→ **REQUIREMENT**:
Write out the records below once more, exactly and completely.

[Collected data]
****************************************

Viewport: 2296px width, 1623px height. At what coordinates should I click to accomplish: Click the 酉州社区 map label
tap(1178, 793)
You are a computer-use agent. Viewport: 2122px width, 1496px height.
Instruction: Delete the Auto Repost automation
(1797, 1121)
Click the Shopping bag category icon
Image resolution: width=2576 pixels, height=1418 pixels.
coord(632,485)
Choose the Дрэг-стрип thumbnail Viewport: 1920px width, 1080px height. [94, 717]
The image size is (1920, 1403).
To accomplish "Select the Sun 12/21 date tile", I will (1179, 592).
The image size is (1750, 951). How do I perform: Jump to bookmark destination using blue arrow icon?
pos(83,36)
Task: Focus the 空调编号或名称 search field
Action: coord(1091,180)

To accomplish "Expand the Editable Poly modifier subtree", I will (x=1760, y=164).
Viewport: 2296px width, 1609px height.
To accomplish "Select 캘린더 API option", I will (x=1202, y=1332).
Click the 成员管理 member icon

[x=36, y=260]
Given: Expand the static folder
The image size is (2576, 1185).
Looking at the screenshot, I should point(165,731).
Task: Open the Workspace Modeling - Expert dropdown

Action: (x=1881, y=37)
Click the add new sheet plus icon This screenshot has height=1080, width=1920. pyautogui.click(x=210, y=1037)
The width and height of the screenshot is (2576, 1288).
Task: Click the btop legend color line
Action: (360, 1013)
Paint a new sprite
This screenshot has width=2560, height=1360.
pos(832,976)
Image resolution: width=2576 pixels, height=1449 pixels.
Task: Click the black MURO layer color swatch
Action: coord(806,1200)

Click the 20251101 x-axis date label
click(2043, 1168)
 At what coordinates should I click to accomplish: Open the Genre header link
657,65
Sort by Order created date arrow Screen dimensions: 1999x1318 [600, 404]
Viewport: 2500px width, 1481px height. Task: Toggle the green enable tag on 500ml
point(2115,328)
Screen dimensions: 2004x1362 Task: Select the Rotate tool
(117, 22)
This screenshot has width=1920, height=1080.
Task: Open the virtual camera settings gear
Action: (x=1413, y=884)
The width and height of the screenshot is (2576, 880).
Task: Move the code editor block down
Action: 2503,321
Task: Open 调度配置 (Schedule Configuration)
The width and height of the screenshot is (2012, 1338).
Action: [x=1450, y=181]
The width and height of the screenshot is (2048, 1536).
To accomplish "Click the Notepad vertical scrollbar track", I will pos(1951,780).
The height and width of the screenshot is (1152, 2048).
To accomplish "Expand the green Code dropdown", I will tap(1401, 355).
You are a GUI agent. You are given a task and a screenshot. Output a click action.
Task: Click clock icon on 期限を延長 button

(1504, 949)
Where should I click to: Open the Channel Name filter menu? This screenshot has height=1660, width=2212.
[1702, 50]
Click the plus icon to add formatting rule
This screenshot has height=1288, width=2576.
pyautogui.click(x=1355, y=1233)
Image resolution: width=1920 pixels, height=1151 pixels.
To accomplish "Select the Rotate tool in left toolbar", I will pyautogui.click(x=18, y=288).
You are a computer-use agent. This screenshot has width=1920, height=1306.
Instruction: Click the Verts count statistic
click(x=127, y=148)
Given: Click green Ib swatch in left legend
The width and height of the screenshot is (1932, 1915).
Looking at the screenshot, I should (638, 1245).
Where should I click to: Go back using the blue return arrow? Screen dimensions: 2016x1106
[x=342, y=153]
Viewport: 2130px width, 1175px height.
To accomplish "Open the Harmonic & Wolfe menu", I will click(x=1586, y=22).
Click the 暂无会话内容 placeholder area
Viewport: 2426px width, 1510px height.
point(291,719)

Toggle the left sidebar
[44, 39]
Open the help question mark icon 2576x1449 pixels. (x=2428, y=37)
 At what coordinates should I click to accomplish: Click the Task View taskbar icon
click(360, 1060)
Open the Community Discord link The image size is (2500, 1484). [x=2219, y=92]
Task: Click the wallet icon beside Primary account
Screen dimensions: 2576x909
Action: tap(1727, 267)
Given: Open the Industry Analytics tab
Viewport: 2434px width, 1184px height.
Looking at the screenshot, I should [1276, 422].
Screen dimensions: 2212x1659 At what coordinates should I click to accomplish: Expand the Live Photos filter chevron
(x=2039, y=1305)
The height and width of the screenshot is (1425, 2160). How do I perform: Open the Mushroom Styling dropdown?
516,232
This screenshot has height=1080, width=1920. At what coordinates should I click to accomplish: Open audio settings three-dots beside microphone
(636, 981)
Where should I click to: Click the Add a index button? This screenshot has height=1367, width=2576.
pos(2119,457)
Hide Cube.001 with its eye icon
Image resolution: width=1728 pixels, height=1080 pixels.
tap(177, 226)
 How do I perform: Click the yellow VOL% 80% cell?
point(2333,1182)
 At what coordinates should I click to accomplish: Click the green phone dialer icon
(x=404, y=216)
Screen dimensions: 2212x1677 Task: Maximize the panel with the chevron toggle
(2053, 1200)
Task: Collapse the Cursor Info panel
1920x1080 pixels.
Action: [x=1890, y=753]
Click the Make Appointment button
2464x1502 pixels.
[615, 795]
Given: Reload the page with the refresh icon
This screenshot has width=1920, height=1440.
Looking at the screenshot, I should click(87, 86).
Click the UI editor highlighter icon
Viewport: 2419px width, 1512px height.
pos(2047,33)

****************************************

→ **ANSWER BOX**:
Viewport: 2296px width, 1623px height. At what coordinates should I click to accomplish: Click the 酉州社区 map label
tap(1178, 793)
You are a computer-use agent. Viewport: 2122px width, 1496px height.
Instruction: Delete the Auto Repost automation
(1797, 1121)
Click the Shopping bag category icon
Image resolution: width=2576 pixels, height=1418 pixels.
coord(632,485)
Choose the Дрэг-стрип thumbnail Viewport: 1920px width, 1080px height. [94, 717]
The image size is (1920, 1403).
To accomplish "Select the Sun 12/21 date tile", I will (1179, 592).
The image size is (1750, 951). How do I perform: Jump to bookmark destination using blue arrow icon?
pos(83,36)
Task: Focus the 空调编号或名称 search field
Action: coord(1091,180)

To accomplish "Expand the Editable Poly modifier subtree", I will (x=1760, y=164).
Viewport: 2296px width, 1609px height.
To accomplish "Select 캘린더 API option", I will (x=1202, y=1332).
Click the 成员管理 member icon

[x=36, y=260]
Given: Expand the static folder
The image size is (2576, 1185).
Looking at the screenshot, I should point(165,731).
Task: Open the Workspace Modeling - Expert dropdown

Action: (x=1881, y=37)
Click the add new sheet plus icon This screenshot has height=1080, width=1920. pyautogui.click(x=210, y=1037)
The width and height of the screenshot is (2576, 1288).
Task: Click the btop legend color line
Action: (360, 1013)
Paint a new sprite
This screenshot has width=2560, height=1360.
pos(832,976)
Image resolution: width=2576 pixels, height=1449 pixels.
Task: Click the black MURO layer color swatch
Action: coord(806,1200)

Click the 20251101 x-axis date label
click(2043, 1168)
 At what coordinates should I click to accomplish: Open the Genre header link
657,65
Sort by Order created date arrow Screen dimensions: 1999x1318 [600, 404]
Viewport: 2500px width, 1481px height. Task: Toggle the green enable tag on 500ml
point(2115,328)
Screen dimensions: 2004x1362 Task: Select the Rotate tool
(117, 22)
This screenshot has width=1920, height=1080.
Task: Open the virtual camera settings gear
Action: (x=1413, y=884)
The width and height of the screenshot is (2576, 880).
Task: Move the code editor block down
Action: 2503,321
Task: Open 调度配置 (Schedule Configuration)
The width and height of the screenshot is (2012, 1338).
Action: [x=1450, y=181]
The width and height of the screenshot is (2048, 1536).
To accomplish "Click the Notepad vertical scrollbar track", I will pos(1951,780).
The height and width of the screenshot is (1152, 2048).
To accomplish "Expand the green Code dropdown", I will tap(1401, 355).
You are a GUI agent. You are given a task and a screenshot. Output a click action.
Task: Click clock icon on 期限を延長 button

(1504, 949)
Where should I click to: Open the Channel Name filter menu? This screenshot has height=1660, width=2212.
[1702, 50]
Click the plus icon to add formatting rule
This screenshot has height=1288, width=2576.
pyautogui.click(x=1355, y=1233)
Image resolution: width=1920 pixels, height=1151 pixels.
To accomplish "Select the Rotate tool in left toolbar", I will pyautogui.click(x=18, y=288).
You are a computer-use agent. This screenshot has width=1920, height=1306.
Instruction: Click the Verts count statistic
click(x=127, y=148)
Given: Click green Ib swatch in left legend
The width and height of the screenshot is (1932, 1915).
Looking at the screenshot, I should (638, 1245).
Where should I click to: Go back using the blue return arrow? Screen dimensions: 2016x1106
[x=342, y=153]
Viewport: 2130px width, 1175px height.
To accomplish "Open the Harmonic & Wolfe menu", I will click(x=1586, y=22).
Click the 暂无会话内容 placeholder area
Viewport: 2426px width, 1510px height.
point(291,719)

Toggle the left sidebar
[44, 39]
Open the help question mark icon 2576x1449 pixels. (x=2428, y=37)
 At what coordinates should I click to accomplish: Click the Task View taskbar icon
click(360, 1060)
Open the Community Discord link The image size is (2500, 1484). [x=2219, y=92]
Task: Click the wallet icon beside Primary account
Screen dimensions: 2576x909
Action: tap(1727, 267)
Given: Open the Industry Analytics tab
Viewport: 2434px width, 1184px height.
Looking at the screenshot, I should [1276, 422].
Screen dimensions: 2212x1659 At what coordinates should I click to accomplish: Expand the Live Photos filter chevron
(x=2039, y=1305)
The height and width of the screenshot is (1425, 2160). How do I perform: Open the Mushroom Styling dropdown?
516,232
This screenshot has height=1080, width=1920. At what coordinates should I click to accomplish: Open audio settings three-dots beside microphone
(636, 981)
Where should I click to: Click the Add a index button? This screenshot has height=1367, width=2576.
pos(2119,457)
Hide Cube.001 with its eye icon
Image resolution: width=1728 pixels, height=1080 pixels.
tap(177, 226)
 How do I perform: Click the yellow VOL% 80% cell?
point(2333,1182)
 At what coordinates should I click to accomplish: Click the green phone dialer icon
(x=404, y=216)
Screen dimensions: 2212x1677 Task: Maximize the panel with the chevron toggle
(2053, 1200)
Task: Collapse the Cursor Info panel
1920x1080 pixels.
Action: [x=1890, y=753]
Click the Make Appointment button
2464x1502 pixels.
[615, 795]
Given: Reload the page with the refresh icon
This screenshot has width=1920, height=1440.
Looking at the screenshot, I should click(87, 86).
Click the UI editor highlighter icon
Viewport: 2419px width, 1512px height.
pos(2047,33)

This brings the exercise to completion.